Give only the number of lines in the records that include "Collapse".
[DATA TO PROCESS Boundary: Start]
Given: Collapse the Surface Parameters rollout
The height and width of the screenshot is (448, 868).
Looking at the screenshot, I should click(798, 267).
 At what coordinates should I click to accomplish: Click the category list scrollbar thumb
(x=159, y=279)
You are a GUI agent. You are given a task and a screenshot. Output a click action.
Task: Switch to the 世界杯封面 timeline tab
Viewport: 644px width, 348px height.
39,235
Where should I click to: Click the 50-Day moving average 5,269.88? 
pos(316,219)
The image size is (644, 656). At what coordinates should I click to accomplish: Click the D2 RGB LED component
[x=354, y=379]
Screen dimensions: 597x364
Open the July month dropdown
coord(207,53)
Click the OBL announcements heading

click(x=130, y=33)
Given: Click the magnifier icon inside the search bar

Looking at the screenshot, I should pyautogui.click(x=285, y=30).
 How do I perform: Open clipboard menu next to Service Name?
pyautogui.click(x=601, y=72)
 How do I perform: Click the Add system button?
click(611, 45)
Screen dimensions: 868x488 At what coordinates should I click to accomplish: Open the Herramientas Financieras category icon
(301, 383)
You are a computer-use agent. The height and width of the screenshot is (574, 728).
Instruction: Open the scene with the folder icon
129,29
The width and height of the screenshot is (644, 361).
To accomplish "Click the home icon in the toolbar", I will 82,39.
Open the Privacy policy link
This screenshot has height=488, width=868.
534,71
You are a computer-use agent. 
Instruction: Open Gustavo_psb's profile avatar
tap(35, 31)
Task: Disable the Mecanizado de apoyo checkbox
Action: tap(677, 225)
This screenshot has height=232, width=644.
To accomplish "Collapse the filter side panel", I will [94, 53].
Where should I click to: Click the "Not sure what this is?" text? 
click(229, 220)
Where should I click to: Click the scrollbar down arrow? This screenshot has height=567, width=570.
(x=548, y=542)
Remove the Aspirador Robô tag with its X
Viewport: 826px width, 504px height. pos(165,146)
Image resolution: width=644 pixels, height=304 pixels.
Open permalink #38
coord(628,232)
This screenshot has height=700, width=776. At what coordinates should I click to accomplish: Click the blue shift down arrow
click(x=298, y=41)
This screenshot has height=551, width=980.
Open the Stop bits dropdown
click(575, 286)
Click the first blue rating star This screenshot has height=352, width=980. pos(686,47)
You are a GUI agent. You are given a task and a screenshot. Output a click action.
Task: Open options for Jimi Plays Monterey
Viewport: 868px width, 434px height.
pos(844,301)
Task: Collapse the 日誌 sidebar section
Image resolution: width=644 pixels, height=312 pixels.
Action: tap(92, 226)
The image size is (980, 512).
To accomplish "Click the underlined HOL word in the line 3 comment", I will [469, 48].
[DATA TO PROCESS Boundary: End]
ANSWER TO THIS TASK —
3